Aos poucos, a idéia do ganho após a perda parece fazer sentido. Palavras doces, gestos gentis, carinhos gratuitos, novos amigos, reencontros de velhos amigos, situações inesperadas. Presentes vieram depois da privação. Demorei a perceber isso, mas não há como negar que a vida me surpreende dia após dia. Subitamente, paro para pensar em reconhecimento pelo que fiz enquanto sonhei. Foram sonhos em que me dei e me doei inteiramente, mas ou foram somente sonhos e não há porque gratificação, ou porque não devemos jamais esperar reconhecimento do que quer que seja.

Pois, então, torno-me uma grega que dança pelo prazer de dançar sem aplausos, como me disse o estrangeiro: “Somos educados num regime de gratificações. Elas vêm de Deus ou da sociedade. Isto um dia me fez pensar o oposto, e associando agora à consideração de ser uma estrutura aberta, pergunto se o homem não será algo parecido com o grego do filme: quando dança, não quer aplausos. Um grego quando dança é porque está contente.
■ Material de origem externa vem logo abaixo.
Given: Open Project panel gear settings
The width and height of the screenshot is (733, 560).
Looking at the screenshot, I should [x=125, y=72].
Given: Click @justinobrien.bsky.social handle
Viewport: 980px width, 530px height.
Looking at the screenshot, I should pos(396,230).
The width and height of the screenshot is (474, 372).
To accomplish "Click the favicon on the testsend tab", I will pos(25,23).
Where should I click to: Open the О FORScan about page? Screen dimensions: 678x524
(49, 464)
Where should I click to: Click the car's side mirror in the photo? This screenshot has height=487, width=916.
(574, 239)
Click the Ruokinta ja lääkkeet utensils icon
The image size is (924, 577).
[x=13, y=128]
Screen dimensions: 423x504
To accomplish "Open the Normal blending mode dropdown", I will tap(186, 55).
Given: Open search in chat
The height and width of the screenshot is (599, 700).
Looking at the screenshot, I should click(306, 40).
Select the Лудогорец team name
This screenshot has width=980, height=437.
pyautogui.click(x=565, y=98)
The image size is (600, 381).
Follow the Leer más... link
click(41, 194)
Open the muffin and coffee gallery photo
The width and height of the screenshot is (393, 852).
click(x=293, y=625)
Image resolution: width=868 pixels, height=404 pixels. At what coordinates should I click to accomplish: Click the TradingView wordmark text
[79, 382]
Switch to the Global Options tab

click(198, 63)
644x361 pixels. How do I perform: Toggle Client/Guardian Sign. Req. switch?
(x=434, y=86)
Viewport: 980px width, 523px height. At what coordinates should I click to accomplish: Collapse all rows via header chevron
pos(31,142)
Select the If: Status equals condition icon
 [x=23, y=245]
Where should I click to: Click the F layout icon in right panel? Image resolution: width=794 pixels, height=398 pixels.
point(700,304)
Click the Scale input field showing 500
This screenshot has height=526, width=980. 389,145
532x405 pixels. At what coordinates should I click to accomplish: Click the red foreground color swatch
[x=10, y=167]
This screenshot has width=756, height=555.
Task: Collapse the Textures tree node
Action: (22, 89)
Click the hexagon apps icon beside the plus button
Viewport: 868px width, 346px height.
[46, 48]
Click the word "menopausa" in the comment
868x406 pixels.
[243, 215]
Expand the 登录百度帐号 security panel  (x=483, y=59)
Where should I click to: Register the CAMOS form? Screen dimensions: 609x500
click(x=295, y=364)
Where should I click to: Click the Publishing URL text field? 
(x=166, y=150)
Pergunto: não será o homem algo que quando vive não precisa de aplausos, vive porque tem prazer de viver, mesmo com dor?”

Chego até a pensar que posso não ter me esbofeteado numa sólida árvore, mas num delicado arbusto em que meus pés se enroscaram e, num desequilíbrio, caí. E os sonhos não vieram da trombada, mas de um encantamento súbito e crescente gerado pela manipulação de pequenos galhos enquanto eu dormia. Desacordada, fez de mim um fantoche ou um vudu, em que direcionou meus atos e sentimentos para algo nada genuíno e que acreditei ser autêntico.

Sendo o arbusto co-autor da minha queda e forjador do meu fascínio, decido seguir reto toda a vida. Jogo para o acostamento as mentiras, as mediocridades, as pequenezas, as baixezas, as traições e as lágrimas derramadas por uma farsa, por um personagem de um filme de mau gosto, por um filme mal dirigido. Continuo pela minha estrada de tijolos amarelos em busca da mágica da vida, dançando um tango sem aplausos em que posso ouvir o que possa ser dito em Buenos Aires e com a esperança de que o homem de lata ou a árvore majestosa ou o delicado arbusto tenha um coração de verdade.

3 comentários:

Unknown disse...

Deslumbrei-me com a leitura de "Imbróglio dos setes". Você tem a verve dos areienses de melhor cepa. Sou de lá também e escrevo nos sites WWW.sertaoinformado.com.br e WWW.portalsousa.com.br. Nada assemelhado ao cunho literário que se observa na poética prosa de sua lavra. Parece-me que se Zá Américo não tiver sucessor adquirirá equivalente substituta! Um abraço do conterrâneo lá de Barragem de Vaca Brava:

Floriano Camelo de Souza Neto - florianoadvogado@bol.com.br

Tamara Eleutério disse...

Ana que tanto me põe a pensar (adoro). Prefiro pensar que essa árvore robusta talvez fosse do modelo ipê - desses que depois de derrubado serve otimamente pra lápis. Escreve aí!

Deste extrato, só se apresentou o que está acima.